Another weak auction for Japanese bonds has prompted traders to scale back on recent yen-long trades.

The price of the USD/JPY was threatening to move to the April lows but has now rallied from support at 142.40. It could serve as a base for a dollar rally, with a target of 149.00 if sentiment remains positive.
A Japanese auction of $3.5 billion in 40-year government bonds saw the weakest level of demand since July 2024. Japanese bond sales have been a highly predictable event, but the recent weak sales are a cause for alarm.
The Wednesday sale was part of Japan’s planned long-term debt issuance, but investor participation was weak as domestic life insurers and long-end buyers pulled away. Some traders are now referring to the event as a “buyers’ strike”. Yields on 40-year bonds fell to a three-week low of 3.29% on reports that the finance ministry had been approaching investors and brokers.
Barclays analysts noted that the recent sales underscore a fragile supply-demand balance while private-sector interest continues to wane. The situation has brought some attention after Prime Minister Shigeru Ishiba compared his country’s economy to the previous Greek debt crisis.

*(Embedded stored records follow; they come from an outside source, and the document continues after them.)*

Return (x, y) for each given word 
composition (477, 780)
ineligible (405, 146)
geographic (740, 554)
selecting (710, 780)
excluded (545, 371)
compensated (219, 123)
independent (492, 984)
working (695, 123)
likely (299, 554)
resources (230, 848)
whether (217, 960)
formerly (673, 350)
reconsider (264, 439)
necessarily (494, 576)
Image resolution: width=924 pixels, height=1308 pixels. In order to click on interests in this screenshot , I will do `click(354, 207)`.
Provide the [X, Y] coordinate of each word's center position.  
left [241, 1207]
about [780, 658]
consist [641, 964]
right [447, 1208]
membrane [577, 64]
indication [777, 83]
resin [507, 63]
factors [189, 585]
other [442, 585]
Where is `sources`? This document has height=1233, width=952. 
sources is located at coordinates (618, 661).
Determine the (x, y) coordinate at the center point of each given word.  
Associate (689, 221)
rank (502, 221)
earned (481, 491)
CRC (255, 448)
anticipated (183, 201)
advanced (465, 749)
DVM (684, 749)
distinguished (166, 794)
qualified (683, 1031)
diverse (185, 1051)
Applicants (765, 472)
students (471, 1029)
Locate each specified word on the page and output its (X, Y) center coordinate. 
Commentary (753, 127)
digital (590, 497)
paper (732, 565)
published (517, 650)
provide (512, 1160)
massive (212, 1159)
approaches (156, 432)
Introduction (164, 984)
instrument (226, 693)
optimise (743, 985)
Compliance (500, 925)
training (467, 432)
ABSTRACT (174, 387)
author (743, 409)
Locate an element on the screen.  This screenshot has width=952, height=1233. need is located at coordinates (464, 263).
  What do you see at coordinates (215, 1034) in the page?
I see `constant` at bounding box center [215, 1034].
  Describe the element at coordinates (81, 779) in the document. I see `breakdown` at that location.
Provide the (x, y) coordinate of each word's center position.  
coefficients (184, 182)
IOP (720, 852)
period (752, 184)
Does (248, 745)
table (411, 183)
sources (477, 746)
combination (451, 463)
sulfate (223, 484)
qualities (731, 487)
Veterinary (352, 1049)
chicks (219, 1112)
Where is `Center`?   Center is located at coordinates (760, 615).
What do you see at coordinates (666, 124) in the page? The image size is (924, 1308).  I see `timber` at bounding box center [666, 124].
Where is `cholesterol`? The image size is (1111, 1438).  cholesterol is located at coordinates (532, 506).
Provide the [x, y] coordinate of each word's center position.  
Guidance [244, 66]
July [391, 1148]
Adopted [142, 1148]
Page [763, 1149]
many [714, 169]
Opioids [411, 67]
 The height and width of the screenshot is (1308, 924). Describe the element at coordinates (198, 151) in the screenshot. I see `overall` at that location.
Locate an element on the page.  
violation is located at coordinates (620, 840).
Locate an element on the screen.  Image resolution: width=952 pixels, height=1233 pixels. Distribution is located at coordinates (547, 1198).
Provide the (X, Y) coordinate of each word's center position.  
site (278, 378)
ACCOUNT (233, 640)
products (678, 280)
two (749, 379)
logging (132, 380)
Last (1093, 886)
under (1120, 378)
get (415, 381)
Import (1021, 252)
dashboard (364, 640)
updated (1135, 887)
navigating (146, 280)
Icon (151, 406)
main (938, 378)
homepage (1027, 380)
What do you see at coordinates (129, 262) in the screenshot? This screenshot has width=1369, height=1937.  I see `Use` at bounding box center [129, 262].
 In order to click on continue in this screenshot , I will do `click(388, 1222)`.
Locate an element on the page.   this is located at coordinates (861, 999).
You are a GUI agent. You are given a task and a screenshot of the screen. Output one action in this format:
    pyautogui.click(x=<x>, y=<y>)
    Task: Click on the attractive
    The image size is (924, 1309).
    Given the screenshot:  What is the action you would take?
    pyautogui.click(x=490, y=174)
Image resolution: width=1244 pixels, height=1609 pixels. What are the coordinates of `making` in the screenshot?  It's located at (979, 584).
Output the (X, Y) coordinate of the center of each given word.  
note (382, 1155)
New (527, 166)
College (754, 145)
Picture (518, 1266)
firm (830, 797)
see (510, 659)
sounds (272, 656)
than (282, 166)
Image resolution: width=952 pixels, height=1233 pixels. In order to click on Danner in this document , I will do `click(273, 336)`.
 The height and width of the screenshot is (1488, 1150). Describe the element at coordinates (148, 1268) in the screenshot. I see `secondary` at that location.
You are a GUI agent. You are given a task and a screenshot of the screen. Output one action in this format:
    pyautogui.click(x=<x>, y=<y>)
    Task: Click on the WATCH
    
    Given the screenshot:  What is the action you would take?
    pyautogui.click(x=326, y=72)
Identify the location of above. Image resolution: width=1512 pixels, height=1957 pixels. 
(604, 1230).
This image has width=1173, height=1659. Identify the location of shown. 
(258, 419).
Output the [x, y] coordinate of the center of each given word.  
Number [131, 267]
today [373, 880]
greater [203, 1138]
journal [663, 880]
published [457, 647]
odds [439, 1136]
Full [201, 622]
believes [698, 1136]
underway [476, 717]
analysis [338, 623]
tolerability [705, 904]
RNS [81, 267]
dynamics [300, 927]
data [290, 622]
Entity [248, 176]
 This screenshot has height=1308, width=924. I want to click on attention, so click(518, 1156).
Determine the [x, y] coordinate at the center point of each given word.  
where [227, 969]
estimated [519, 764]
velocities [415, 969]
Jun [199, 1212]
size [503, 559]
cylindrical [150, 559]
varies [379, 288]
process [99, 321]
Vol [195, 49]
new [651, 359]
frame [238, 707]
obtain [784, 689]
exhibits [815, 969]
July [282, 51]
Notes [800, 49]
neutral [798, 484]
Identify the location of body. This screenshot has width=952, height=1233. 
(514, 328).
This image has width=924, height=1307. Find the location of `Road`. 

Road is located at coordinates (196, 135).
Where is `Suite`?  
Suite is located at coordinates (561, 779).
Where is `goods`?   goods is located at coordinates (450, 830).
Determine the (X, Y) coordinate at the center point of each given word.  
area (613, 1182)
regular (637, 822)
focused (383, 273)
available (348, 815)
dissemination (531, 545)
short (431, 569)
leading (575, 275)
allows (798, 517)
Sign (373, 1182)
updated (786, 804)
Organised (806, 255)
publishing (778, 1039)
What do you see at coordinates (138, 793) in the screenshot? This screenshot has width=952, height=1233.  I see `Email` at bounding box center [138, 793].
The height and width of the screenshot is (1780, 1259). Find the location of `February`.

Before the latest bond auction, Finance Minister Katsunobu Kato stated that he was “closely monitoring” developments in the bond market. Bank of Japan Governor Kazuo Ueda said that the central bank is monitoring recent volatility, with a focus on how it may impact short-term bonds.
Stephen Spratt at Societe Generale said the results were “soft, but in line” with what the market was looking for. “The headlines will say lowest since last July, but in the context of a broad shock in yields, the result wasn’t too shocking,” he added.
The situation remains worth watching as governments worldwide begin to run out of room for endless spending and debt in an inflationary environment.
Japan’s government bonds are the “canary in the global duration coalmine,” Goldman Sachs analysts said last week.